--- WHAT TO DO ---
Starting with the line that contains "This screenshot has width=2153, height=515." and ending with the final line of the data below, print those lines exactly and nothing else.

***** DATA RECORDS *****

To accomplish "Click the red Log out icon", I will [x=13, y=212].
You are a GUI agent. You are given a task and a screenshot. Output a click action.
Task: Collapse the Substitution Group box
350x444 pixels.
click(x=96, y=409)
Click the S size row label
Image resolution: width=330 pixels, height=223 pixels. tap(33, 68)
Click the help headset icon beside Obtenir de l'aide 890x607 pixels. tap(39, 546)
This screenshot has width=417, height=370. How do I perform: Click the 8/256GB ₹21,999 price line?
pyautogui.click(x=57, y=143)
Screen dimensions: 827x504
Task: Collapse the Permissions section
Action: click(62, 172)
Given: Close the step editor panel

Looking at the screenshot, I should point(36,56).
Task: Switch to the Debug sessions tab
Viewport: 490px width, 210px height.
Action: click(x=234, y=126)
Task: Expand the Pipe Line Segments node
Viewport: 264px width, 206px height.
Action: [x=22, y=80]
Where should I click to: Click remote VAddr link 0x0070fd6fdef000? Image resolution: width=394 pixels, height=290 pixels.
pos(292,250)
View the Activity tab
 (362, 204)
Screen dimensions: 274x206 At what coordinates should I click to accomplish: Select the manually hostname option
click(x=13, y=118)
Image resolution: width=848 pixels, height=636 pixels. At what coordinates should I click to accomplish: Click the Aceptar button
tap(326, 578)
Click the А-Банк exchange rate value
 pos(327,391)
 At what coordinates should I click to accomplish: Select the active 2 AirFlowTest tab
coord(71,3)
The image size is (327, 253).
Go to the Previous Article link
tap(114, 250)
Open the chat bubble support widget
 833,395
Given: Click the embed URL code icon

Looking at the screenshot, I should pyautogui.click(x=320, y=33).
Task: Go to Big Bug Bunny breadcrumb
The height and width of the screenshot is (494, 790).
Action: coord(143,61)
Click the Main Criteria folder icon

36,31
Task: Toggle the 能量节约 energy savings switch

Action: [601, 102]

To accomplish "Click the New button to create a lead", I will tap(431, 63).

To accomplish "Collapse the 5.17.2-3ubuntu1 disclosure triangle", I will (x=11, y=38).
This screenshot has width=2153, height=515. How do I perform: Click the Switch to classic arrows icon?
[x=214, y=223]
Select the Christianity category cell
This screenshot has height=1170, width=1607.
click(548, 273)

*****

--- PROBLEM SOLUTION ---
This screenshot has width=2153, height=515. How do I perform: Click the Switch to classic arrows icon?
[x=214, y=223]
Select the Christianity category cell
This screenshot has height=1170, width=1607.
click(548, 273)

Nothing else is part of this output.